__What the task asks__.
Search the records for "computer". Report every line where it occurs.

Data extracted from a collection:
################

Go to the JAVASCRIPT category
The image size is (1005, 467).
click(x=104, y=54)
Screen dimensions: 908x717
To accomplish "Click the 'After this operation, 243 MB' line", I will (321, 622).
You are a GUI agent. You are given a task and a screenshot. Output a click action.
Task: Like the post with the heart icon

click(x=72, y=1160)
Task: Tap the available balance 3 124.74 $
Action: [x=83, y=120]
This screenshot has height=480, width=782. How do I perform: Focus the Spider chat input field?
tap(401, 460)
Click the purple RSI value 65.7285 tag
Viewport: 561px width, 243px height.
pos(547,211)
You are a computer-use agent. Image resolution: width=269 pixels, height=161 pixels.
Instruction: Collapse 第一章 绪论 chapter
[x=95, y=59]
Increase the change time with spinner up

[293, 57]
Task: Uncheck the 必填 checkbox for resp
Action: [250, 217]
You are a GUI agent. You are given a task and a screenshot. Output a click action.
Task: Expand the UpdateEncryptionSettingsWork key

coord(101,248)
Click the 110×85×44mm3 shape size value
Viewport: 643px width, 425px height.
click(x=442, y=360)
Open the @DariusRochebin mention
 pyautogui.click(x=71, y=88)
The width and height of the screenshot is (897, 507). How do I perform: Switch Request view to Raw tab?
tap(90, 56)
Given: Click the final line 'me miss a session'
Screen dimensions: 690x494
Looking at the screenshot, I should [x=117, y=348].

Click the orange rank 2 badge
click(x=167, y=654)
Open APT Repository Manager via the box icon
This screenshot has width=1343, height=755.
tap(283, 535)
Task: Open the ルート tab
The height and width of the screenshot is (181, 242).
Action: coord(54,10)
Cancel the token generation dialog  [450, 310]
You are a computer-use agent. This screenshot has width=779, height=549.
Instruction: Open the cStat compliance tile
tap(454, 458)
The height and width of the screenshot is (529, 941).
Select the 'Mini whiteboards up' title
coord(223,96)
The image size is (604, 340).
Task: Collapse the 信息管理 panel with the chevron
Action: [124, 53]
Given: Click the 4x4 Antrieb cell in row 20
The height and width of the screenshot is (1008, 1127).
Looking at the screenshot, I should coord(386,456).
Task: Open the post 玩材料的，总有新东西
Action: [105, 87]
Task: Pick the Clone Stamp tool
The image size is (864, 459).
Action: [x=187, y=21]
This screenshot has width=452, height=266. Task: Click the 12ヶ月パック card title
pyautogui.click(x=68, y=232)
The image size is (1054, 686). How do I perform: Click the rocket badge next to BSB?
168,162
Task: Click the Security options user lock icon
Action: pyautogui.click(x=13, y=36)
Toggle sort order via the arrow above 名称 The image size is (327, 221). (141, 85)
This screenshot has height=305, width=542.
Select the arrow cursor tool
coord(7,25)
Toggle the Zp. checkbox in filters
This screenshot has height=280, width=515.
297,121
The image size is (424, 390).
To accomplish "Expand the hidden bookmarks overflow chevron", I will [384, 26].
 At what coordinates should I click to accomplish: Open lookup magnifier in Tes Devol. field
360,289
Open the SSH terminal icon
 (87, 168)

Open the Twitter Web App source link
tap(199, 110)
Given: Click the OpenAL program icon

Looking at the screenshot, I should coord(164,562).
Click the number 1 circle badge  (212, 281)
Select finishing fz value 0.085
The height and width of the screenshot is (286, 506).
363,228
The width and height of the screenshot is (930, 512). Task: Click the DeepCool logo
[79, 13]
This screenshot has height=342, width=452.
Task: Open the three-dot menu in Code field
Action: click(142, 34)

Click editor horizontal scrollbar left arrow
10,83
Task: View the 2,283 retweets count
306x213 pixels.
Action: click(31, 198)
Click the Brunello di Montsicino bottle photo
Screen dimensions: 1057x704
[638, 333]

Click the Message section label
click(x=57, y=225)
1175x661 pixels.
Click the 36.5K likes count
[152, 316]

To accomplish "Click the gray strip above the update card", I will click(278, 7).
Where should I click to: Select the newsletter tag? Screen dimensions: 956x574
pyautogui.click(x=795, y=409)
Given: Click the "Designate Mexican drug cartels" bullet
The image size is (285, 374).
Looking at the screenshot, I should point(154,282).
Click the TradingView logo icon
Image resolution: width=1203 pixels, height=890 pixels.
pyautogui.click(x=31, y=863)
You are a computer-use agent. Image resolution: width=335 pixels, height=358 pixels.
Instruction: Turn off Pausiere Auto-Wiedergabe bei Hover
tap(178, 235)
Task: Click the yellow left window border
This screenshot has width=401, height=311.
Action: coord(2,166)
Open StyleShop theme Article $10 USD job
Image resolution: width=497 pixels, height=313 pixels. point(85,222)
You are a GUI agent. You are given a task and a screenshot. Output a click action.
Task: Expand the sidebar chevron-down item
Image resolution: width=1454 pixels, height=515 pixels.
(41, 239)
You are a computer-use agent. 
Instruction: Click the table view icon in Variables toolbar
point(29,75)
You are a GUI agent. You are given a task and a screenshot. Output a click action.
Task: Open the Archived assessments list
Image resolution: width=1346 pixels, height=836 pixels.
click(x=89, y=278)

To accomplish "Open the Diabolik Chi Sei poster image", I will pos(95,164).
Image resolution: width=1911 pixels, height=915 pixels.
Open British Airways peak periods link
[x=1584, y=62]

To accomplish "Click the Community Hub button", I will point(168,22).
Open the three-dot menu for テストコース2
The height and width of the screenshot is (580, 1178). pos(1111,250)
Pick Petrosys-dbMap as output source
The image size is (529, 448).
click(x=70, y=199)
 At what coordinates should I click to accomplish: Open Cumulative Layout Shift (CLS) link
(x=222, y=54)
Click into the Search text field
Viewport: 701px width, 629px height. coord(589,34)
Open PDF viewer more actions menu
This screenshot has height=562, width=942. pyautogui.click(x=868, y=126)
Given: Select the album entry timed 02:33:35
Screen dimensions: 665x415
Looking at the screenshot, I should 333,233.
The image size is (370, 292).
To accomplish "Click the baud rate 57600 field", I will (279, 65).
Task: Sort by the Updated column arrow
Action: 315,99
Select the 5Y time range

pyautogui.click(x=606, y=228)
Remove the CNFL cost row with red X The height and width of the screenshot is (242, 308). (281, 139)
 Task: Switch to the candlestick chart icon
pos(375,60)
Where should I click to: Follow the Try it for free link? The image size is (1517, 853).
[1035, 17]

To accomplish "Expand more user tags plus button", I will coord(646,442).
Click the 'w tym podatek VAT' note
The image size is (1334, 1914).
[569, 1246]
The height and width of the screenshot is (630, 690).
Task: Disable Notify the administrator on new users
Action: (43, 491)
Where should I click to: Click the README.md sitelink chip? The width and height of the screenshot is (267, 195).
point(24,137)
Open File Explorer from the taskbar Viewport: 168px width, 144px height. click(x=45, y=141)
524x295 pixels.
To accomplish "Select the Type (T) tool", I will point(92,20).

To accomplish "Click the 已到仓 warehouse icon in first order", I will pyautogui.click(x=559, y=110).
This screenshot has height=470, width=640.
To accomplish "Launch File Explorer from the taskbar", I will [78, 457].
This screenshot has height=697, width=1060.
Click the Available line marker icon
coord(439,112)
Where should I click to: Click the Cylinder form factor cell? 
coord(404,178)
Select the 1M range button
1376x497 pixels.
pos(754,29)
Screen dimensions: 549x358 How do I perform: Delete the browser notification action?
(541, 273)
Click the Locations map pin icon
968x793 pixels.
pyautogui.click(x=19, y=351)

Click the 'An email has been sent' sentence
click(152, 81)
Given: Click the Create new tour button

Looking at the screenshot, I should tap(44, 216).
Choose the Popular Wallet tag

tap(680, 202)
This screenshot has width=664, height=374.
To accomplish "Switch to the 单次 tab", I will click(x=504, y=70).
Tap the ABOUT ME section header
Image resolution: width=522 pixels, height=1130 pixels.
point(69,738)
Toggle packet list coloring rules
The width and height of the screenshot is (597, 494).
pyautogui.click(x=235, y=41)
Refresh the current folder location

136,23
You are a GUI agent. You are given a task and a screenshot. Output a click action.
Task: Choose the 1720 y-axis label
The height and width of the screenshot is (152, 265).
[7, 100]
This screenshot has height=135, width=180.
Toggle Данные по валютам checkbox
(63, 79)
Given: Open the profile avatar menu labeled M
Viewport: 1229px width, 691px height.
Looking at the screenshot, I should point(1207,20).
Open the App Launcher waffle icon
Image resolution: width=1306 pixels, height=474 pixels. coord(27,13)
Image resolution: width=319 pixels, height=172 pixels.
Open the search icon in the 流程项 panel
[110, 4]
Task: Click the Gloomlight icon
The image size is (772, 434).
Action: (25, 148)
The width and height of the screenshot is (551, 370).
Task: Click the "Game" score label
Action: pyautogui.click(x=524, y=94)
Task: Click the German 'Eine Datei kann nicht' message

################

__Output below__.
You are a computer-use agent. Image resolution: width=269 pixels, height=161 pixels.
You are a computer-use agent. This screenshot has width=779, height=549.
You are a computer-use agent. Image resolution: width=335 pixels, height=358 pixels.
You are a computer-use agent. 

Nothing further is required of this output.